Originaires d’Asie de l’Est, les Jorōs sont l’un des nombreux soi-disant tisserands d’orbes dorés, nommés d’après la soie brillante qu’ils utilisent pour tisser des toiles (qui peuvent mesurer 10 pieds de large, soit dit en passant). L’araignée a été repérée pour la première fois aux États-Unis par des scientifiques de Colbert, en Géorgie, en 2014, bien que des témoignages locaux suggèrent qu’elle existait peut-être depuis quelques années auparavant. Colbert se trouve à proximité d’un centre d’entrepôts et de centres de distribution, ce qui rend probable que l’araignée soit arrivée en faisant involontairement du stop sur un cargo international.
En 2020, la population Jorō a explosé. Les scientifiques pensent qu’ils se dispersent principalement via une technique appelée montgolfière : les bébés araignées grimpent haut, tirent de la soie et glissent le long des courants d’air jusqu’à leur prochaine destination. C’est alors que les araignées ont attiré l’attention des médias pour la première fois. Une deuxième vague de nouvelles est venue avec la découverte que, contrairement aux tisserands d’orbes indigènes, Joros peut tolérer des climats plus froids. Certains articles faisaient référence à des spinners de parachutisme de la taille d’une paume qui survoleraient bientôt la côte Est. D’autres les ont dépeints comme positifs – peut-être que Joros s’attaquerait aux espèces envahissantes nuisibles, comme les punaises, et les tiendrait à distance. Mais aucun de ceux-ci n’a été prouvé vrai.

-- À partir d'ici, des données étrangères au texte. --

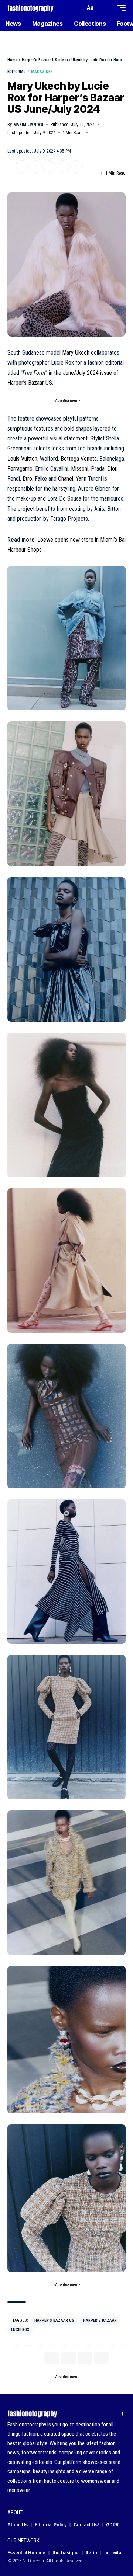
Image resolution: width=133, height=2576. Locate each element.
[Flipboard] (110, 2414)
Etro (27, 478)
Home (12, 59)
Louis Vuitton (22, 458)
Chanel (65, 478)
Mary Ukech (75, 352)
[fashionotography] (30, 8)
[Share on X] (22, 166)
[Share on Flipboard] (35, 166)
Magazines (42, 71)
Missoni (79, 468)
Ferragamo (20, 468)
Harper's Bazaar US (39, 59)
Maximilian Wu (28, 124)
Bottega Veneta (79, 458)
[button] (77, 7)
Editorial (16, 71)
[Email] (49, 166)
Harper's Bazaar (100, 2320)
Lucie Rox (20, 2329)
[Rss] (121, 2414)
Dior (111, 468)
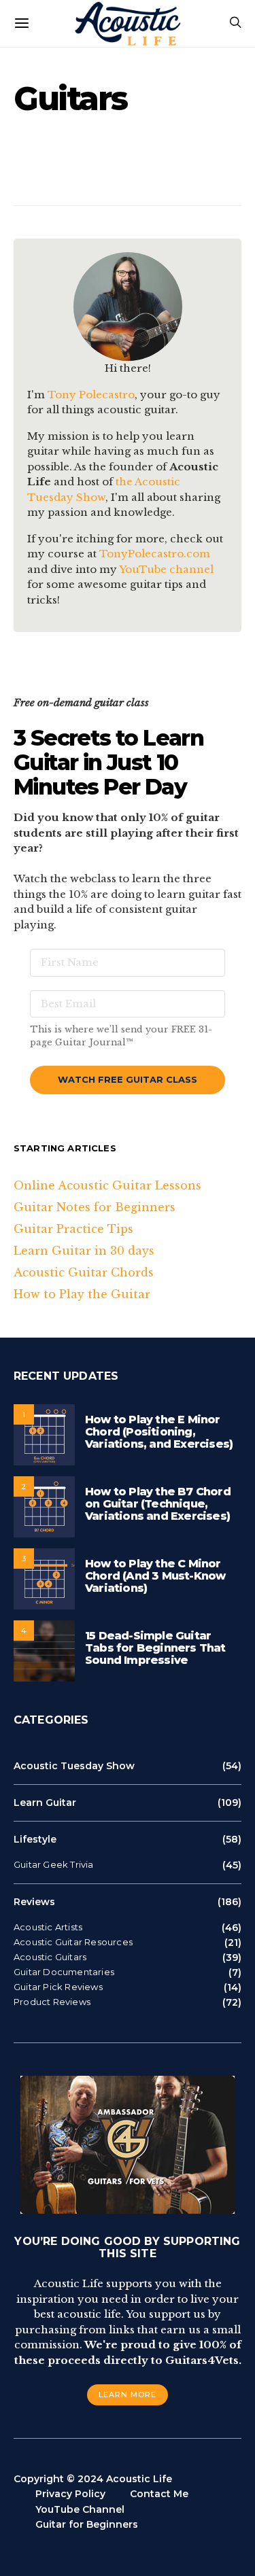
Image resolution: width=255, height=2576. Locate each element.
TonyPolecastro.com (154, 553)
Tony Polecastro (91, 394)
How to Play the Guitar (82, 1294)
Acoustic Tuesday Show (74, 1766)
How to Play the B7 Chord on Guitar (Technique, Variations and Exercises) (158, 1503)
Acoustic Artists (48, 1927)
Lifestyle (35, 1839)
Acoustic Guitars (50, 1957)
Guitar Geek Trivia (54, 1864)
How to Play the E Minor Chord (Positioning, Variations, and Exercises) (159, 1431)
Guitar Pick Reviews (58, 1987)
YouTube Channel (79, 2509)
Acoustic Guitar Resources (73, 1942)
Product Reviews (52, 2002)
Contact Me (159, 2494)
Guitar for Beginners (86, 2524)
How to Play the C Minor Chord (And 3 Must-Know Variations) (155, 1576)
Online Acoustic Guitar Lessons (107, 1185)
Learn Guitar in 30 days (84, 1250)
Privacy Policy (70, 2494)
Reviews (34, 1902)
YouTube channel (166, 569)
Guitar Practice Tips (73, 1229)
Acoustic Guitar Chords (84, 1272)
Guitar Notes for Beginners (94, 1207)
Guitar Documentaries (64, 1972)
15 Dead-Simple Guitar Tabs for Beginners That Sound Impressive (155, 1648)
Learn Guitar (45, 1802)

“Il y a une forte tentation de les étiqueter comme une bonne ou une mauvaise chose”, explique l’arachnologue Angela Chuang de l’Université de Floride, co-auteur de l’article. “Mais nous n’en savons pas encore assez pour le dire.” Les travaux antérieurs de Chuang ont révélé que 47% de toutes les informations sur les araignées sont inexactes, contenant des images mal identifiées ou des erreurs factuelles concernant leur anatomie et la toxicité de leur venin. De plus, 43 % des articles sont exagérés, exagérant la taille ou la pilosité des araignées et les associant à des mots déclencheurs, comme terrifiant, cauchemardesque et mortel, qui peuvent stimuler l’arachnophobie.
Une couverture négative déforme les perceptions sur le risque que les araignées représentent pour les humains et façonne les décisions des gens concernant les efforts de protection de la faune. Au pire, les récits sensationnalistes entraînent une perte d’argent et de ressources : les observations d’araignées ont provoqué des fermetures d’écoles inutiles et ont poussé les gens à des mesures extrêmes d’éradication. L’utilisation accrue de pesticides (qui ne sont qu’une solution temporaire, dit Coyle) peut nuire à la fois aux finances des propriétaires et à la flore et à la faune avoisinantes.

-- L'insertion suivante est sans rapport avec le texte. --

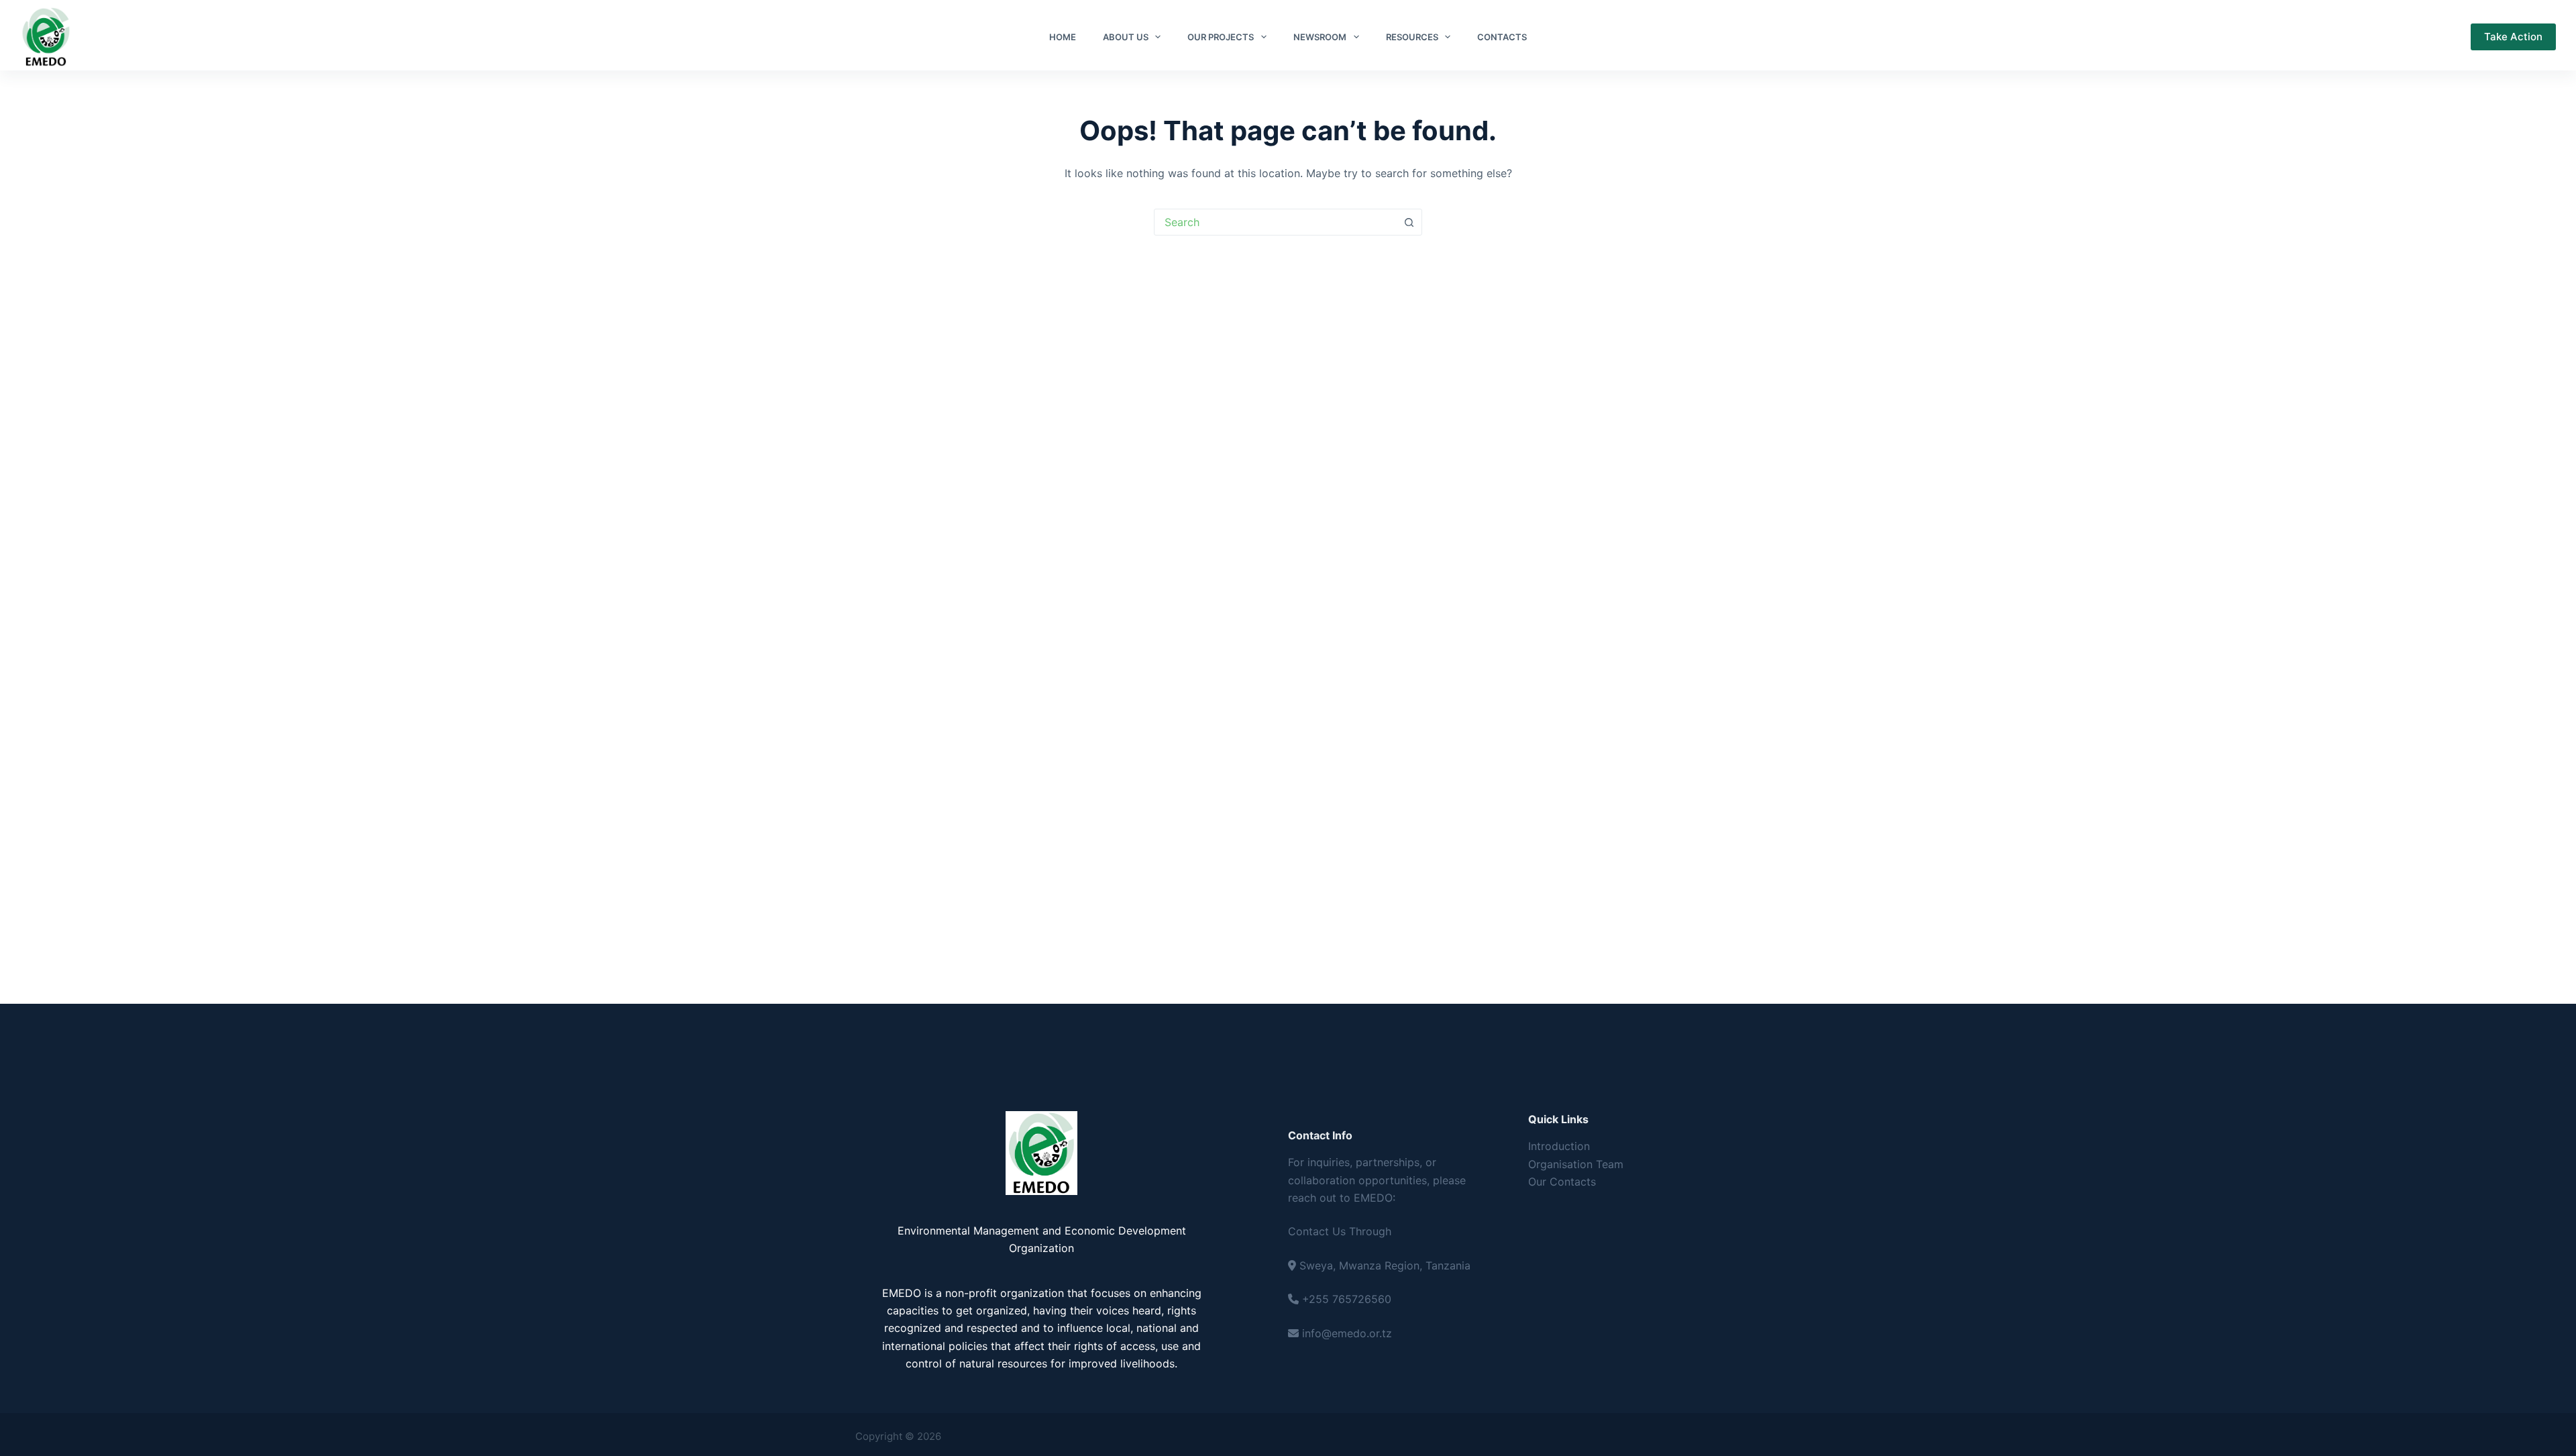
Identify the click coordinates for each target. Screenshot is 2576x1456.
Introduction (1559, 1146)
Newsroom (1319, 37)
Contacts (1502, 37)
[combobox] (1275, 222)
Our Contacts (1562, 1181)
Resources (1412, 37)
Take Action (2513, 36)
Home (1062, 37)
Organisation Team (1575, 1164)
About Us (1125, 37)
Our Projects (1220, 37)
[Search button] (1408, 222)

D’un autre côté, dit Coyle, une couverture trop positive est également malhonnête, car elle peut endormir le public dans un faux sentiment de sécurité avant que les scientifiques n’aient évalué en profondeur les effets environnementaux et économiques d’une nouvelle espèce.

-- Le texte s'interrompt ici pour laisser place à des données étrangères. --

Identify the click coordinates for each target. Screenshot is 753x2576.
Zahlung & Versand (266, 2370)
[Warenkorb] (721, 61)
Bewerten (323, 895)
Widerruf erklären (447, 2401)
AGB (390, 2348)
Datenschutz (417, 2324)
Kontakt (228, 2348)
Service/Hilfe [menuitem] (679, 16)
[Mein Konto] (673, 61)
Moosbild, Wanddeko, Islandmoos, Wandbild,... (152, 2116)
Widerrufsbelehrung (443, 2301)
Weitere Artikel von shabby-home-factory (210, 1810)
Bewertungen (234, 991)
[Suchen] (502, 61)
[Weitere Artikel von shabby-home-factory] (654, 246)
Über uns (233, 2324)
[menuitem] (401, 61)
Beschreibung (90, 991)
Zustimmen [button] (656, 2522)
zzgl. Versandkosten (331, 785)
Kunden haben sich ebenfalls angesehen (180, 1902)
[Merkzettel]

La raison pour laquelle il est si difficile pour les scientifiques de prédire l’avenir est que les invasions d’araignées sont largement sous-étudiées. Contrairement aux insectes, ce ne sont pas des ravageurs agricoles, la surveillance des invasions n’est donc pas une priorité économique. La plupart sont également inoffensifs. « La grande majorité des araignées ne constituent pas une menace pour les humains et font du bon travail », déclare Catherine Scott, écologiste comportementale à l’Université McGill. Ce sont des prédateurs essentiels qui aident à maintenir l’équilibre dans presque tous les écosystèmes terrestres.
Mais la plupart des experts reconnaissent que les Joros doivent avoir un certain effet, notamment en raison de leur croissance démographique rapide. Aujourd’hui, ils s’étendent sur environ 46 000 miles carrés (120 000 kilomètres carrés), le plus densément concentrés dans le nord de la Géorgie, bien que quelques-uns aient été repérés aussi loin au nord que Washington, DC, et aussi loin à l’ouest que l’Oklahoma. “Il n’y a tout simplement aucun moyen concevable qu’ils se glissent de manière transparente dans l’écosystème sans provoquer des ondulations”, déclare Coyle. Son intuition, basée sur des travaux d’enquête préliminaires, est que Jorōs repoussera probablement les araignées indigènes plus petites, ce qui pourrait avoir un effet en cascade plus haut dans la chaîne alimentaire. Il y a aussi moins de chances qu’ils épuisent les populations de pollinisateurs qui sont essentielles pour un rendement élevé des cultures si trop d’abeilles et de papillons se font prendre dans leurs toiles.